La terza spiegazione della frenata di Northvolt si trova nella crescente concorrenza internazionale, asiatica in primis. L’anno scorso la produzione manifatturiera di batterie in Europa ha raggiunto all’incirca i 65 GWh, alle spalle degli 80 GWh degli Stati Uniti e molto dietro rispetto ai 670 GWh di produzione cinese. Pechino, che tra l’altro elargisce al clean-tech almeno il doppio dei sussidi pubblici assegnati dall’Ue, si trova sempre più spesso sbarrata - a suon di dazi - la strada del mercato statunitense, quindi anche in questo settore riversa la sua capacità produttiva in eccesso sul mercato europeo, con conseguenze nefaste per l’industria locale.
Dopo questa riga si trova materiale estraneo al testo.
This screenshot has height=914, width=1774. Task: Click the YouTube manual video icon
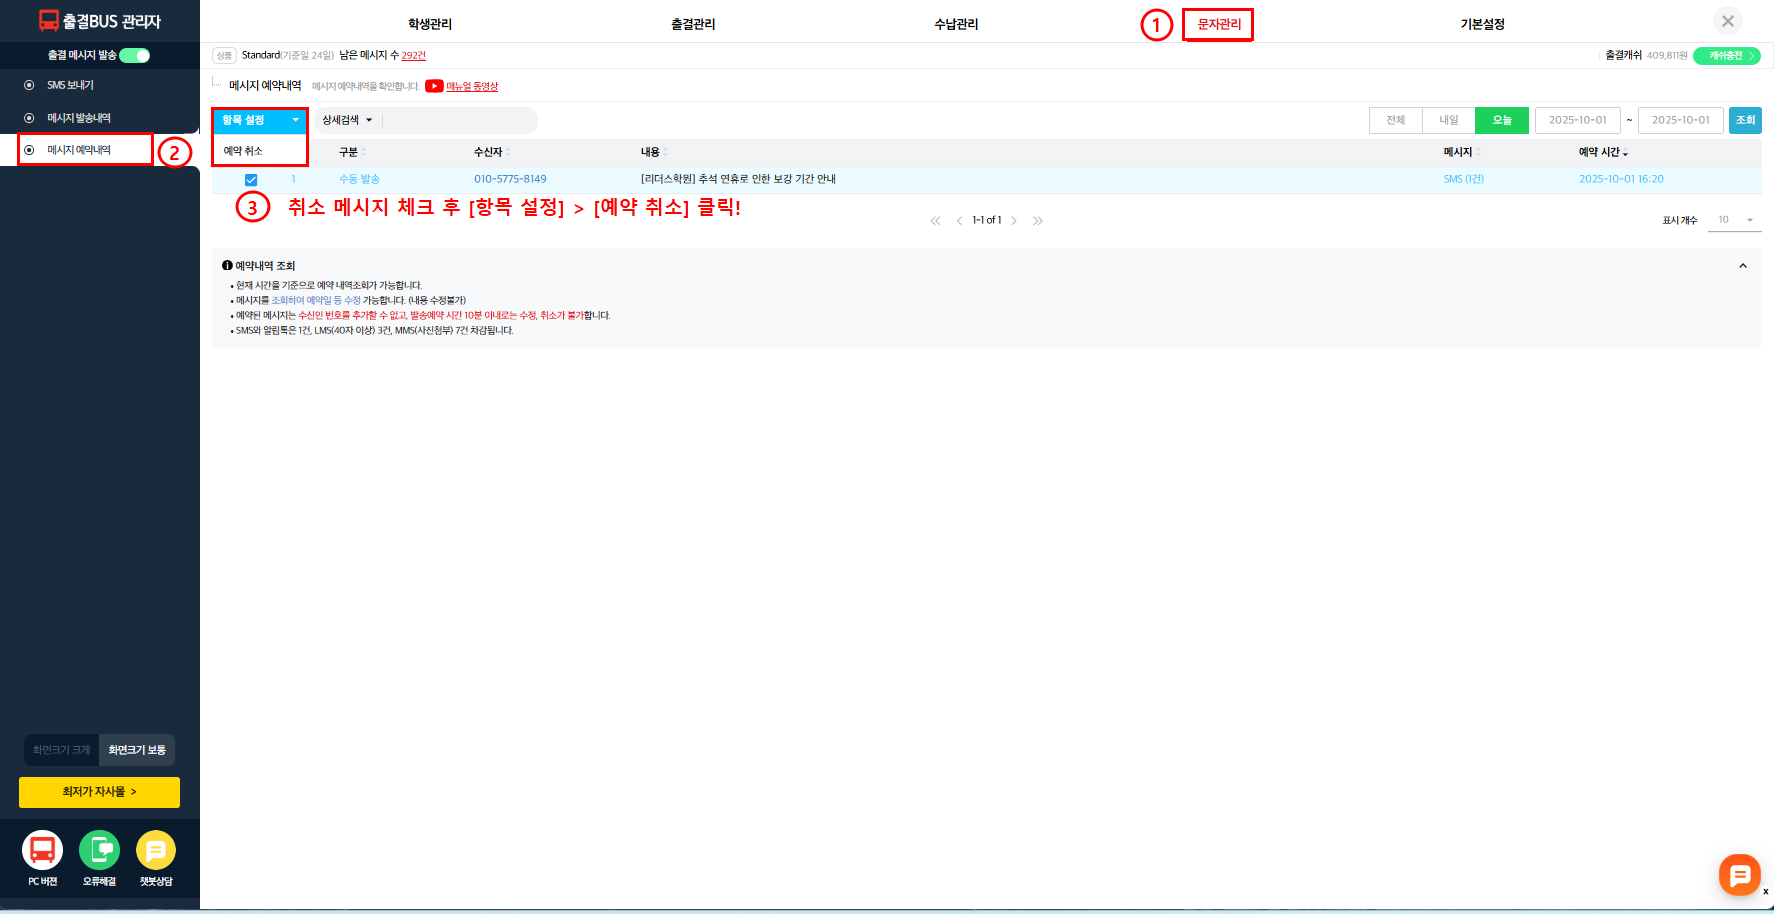434,86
Infine, secondo alcuni osservatori, Northvolt si starebbe scontrando anche con le difficoltà di reperire capitali (di rischio) sufficienti nel contesto europeo. Questo momento critico per l’azienda svedese cade proprio nelle stesse ore in cui l’ex premier italiano e presidente della Bce, Mario Draghi, nel suo rapporto «Il futuro della competitività in Europa», osserva: «Nonostante l’ambizione dell’Ue di mantenere e sviluppare la capacità manifatturiera per le tecnologie pulite, ci sono diversi segnali di una evoluzione nella direzione opposta. In molti segmenti, le società europee stanno annunciando tagli alla produzione nell’Ue, chiusure, trasferimento parziale o totale in altre regioni del pianeta».
A chi guarda dall’alto in basso i produttori automotive alle prese con una difficile transizione ecologica, o le aziende di componentistica tradizionalmente molto radicate nel nostro Paese, quasi fossero dei residuati (inquinanti) dell’industria novecentesca, la storia di Northvolt insegna che è tutta la filiera della manifattura tecnologica pulita a incontrare difficoltà oggi nel nostro continente. La sfida è «esistenziale», come ha detto Draghi: o si sostiene l’innovazione con più investimenti (anche comuni) e meno oneri normativi, oltre che con una «politica economica estera» realistica, oppure l’industria e l’Europa proseguiranno in questa loro «lenta agonia».